> [Document segment]
▶
God of War
And see how many emotions my posts caused to you? You pretty much proved my point.
Also, from scientific point of view, to reject a claim you need an evidence is it false.
I don't see how any of my responses could be dismissed as "emotional." You clearly equated atheism to a religion, and misrepresented it as an irrational quest to disprove God. These claims were clearly wrong, and so I called you out as being misinformed about what atheism actually is. If you take every disagreement as an "emotional" tirade, and every time your views are challenged as a personal attack, no wonder you don't think anyone should discuss these matters.
As I stated earlier, atheism is not making any actual claims of its own. It does not have a belief system, it has no list of rules for how to act, and it has no morality. Atheism is
only the rejection of the claim "There is a God." Atheism is not trying to prove that there is no God, because the concept is so nebulous, ill-defined, and unfalsifiable that it's practically impossible to present any evidence a theist will accept.
I don't need one scrap of evidence to reject a God claim. All I need to do is to judge that there is insufficient evidence to believe in God. Note, again, that this is not saying that there is no God. It's just saying that a belief in God is unfounded, based on faulty evidence, or otherwise held for bad reasons, and therefore I do not share your belief.
Theists often cling to this idea that God exists in a different plane somehow, and that science can't even touch the subject because God is intangible, invisible, non-physical, infinite, or any number of other ridiculous qualities that makes him completely undetectable by anyone, ever. Well, congratulations, you've just defined God as completely indistinguishable from nothing -- how is it any different from saying God doesn't exist? Unless you can indicate some way that God
can be detected, then how the heck do
you know about him?
God of War
I follow Catholicism, but I disagree with most of things written in book of Genesis which I see as an metaphor. I'm catholic only because I like Christ's philosophy.
As Matt Dillahunty, host of
The Atheist Experience one pointed out: Take a green highlighter, and highlight in green all the passages in the Bible that are factually true. Highlight in red the passages which are just a metaphor, and in yellow the ones you aren't sure about. Now explain
the method you used to arrive at that distinction.
I don't recall any point in the Bible where God said "Hey, everybody! Half of my sacred word in this book didn't really happen, it was just a metaphor."
You can't pick and choose which parts of the Bible you like, which parts are moral, and which parts are so unbelievable or morally repugnant that you'd rather not pay any attention to them. If it's all the word of God, what right do you have to reject any of it?
Okay, so the book of Genesis is a metaphor? So God did not really create the universe, or the planet Earth? God didn't create all animals and plants, or breathe life into the first human beings? God didn't create Adam and Eve, and the whole incident in the Garden of Eden didn't actually happen? So that would mean that the concept of original sin is just a metaphor, right? That would also suggest that Jesus was eventually sacrificed for no reason whatsoever, and saved us all from nothing, right? You take out one link in the chain, and the whole thing falls apart. Theres no way to rationalize your way out of it without coming up with your own excuses or resorting to pure imagination and speculation.
◀
> [Description of the task]
From the atheism discussion above, retype the passage starting at "As I stated" and ending at "share your belief." without changing a word.

> [Supplied data]
▶
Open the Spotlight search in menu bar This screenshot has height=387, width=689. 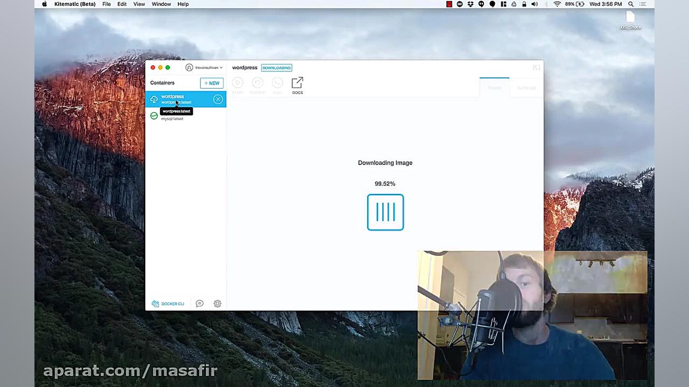coord(630,4)
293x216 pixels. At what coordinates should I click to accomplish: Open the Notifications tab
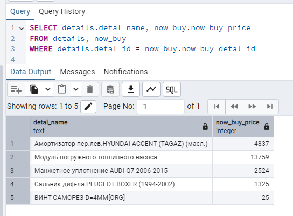(x=125, y=72)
◀
> [Response below]
As I stated earlier, atheism is not making any actual claims of its own. It does not have a belief system, it has no list of rules for how to act, and it has no morality. Atheism is
only the rejection of the claim "There is a God." Atheism is not trying to prove that there is no God, because the concept is so nebulous, ill-defined, and unfalsifiable that it's practically impossible to present any evidence a theist will accept.
I don't need one scrap of evidence to reject a God claim. All I need to do is to judge that there is insufficient evidence to believe in God. Note, again, that this is not saying that there is no God. It's just saying that a belief in God is unfounded, based on faulty evidence, or otherwise held for bad reasons, and therefore I do not share your belief.